Las pasadas elecciones griegas han puesto de relieve la crisis de los partidos tradicionales y el ascenso de los extremismos, tanto de derecha como de izquierda. Es verdad que todavía la derecha, Nueva Democracia, sobre todo y el socialismo griego, Pasok, conservan apoyos importantes en el electorado. Pero la gran noticia es la llegada de la extrema derecha y la extrema izquierda al hemiciclo heleno junto a otros partidos, llegando a romper el clásico bipartidismo de las últimas décadas.

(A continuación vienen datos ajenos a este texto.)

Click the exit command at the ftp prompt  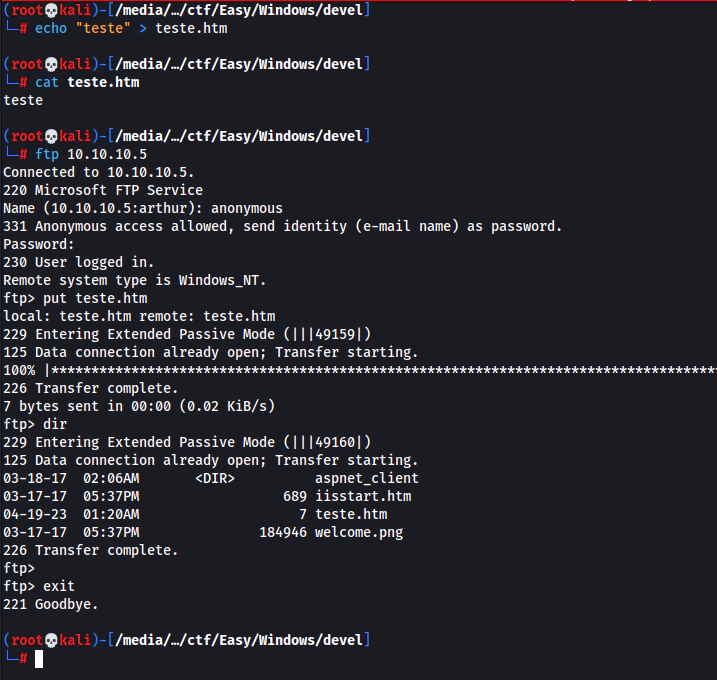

Ningún partido ha conseguido mayoría para gobernar y no ha sido posible que impere la cordura y se piense en la ciudadanía, por lo que el presidente del país acaba de anunciar nuevas elecciones en el próximo mes.  Se han impuesto las versiones más tecnostructurales y la izquierda radical ha preferido romper la baraja y esperar mayores réditos en las elecciones de junio. El partido más votado, Nueva Democracia, no ha conseguido formar gobierno pues ni siquiera los escaños del  Pasok eran suficientes para un ejecutivo de coalición, según parece la opción preferida por los electores. .
El próximo gobierno, si es que decide permanecer en el euro, habrá de recortar otros 110.000 millones de euros, liberalizar servicios y seguir privatizando por doquier. Igualmente, tendrá que plantearse el futuro de 150.000 empleados públicos. Tales cometidos no parece que sean plato de gusto de un gobierno de extrema izquierda o izquierda radical. Más bien, parecen tareas a acometer, si es que eso es lo adecuado para el desarrollo del país, para un gobierno de concentración, de pacto nacional, lo que, en las actuales circunstancias, dada la incapacidad de los políticos para apearse de las perspectivas del mando y razonar sobre la realidad, ha sido imposible.
Las imágenes que a diario nos sirve la televisión de las algaradas y continuas protestas que encabezan grupos antisistema es un ejemplo de hasta dónde se puede llegar cuándo el presupuesto público en el pasado se ha manejado de forma irresponsable al servicio de la captación de voluntades políticas. No es este el momento de recordar la magnitud, y cantidad, de fraudes al Estado de bienestar que han protagonizado los partidos que se han sucedido en el gobierno de estos años. El gasto público se ha destinado a colocar a los adeptos y a financiar operaciones de compra de votos inconfesables. Para ello tuvieron que inaugurar nuevas estructuras para dar cobijo a los afines y otorgar pingües subvenciones a colectivos a los que se deseaba cortejar electoralmente. Así las cosas, llegó un momento en el que la caja, que no es infinita e ilimitada como no pocos incautos pensaban, se quedó vacía y entonces el sueño intervencionista se vino abajo. Las consecuencias las estamos contemplando a diario en los telediarios para sonrojo general.
El caso griego nos enseña que la corrupción de los partidos tradicionales abre la puerta a los populismos y al autoritarismo. Mutatis mutandis es una situación parecida a la venezolana, que precipitó el acceso al poder de un populista y demagogo que no ha hecho más que empobrecer a los más desfavorecidos mientras los millones de petrodólares se destinan a operaciones imperialistas a cual más ridícula.
En fin, el laberinto griego tiene unas causas muy concretas que los dirigentes políticos debieran conocer muy bien. Por eso, entre nosotros la regeneración democrática es urgente. Tan urgente como dolorosa para muchos miembros de unas tecnoestructuras que más pronto que tarde caerán de la silla. Si los poderes políticos y financieros no se convierten, también materialmente, a otra forma de estar y ejercer el mando, es probable que tarde o temprano el ambiente heleno se proyecte a otras latitudes. Qué pena que seguimos sin entender que en estos momentos no son parches lo que se precisa sino una profunda y meditada reforma de los fundamentos del orden político, económico y social en el que la dignidad del ser humanossea lo central. Si continuamos haciendo cambios en un contexto de continuidad es probable que estemos preparando el camino para algo que todos detestamos pero que algunos se obstinan en no reconocer.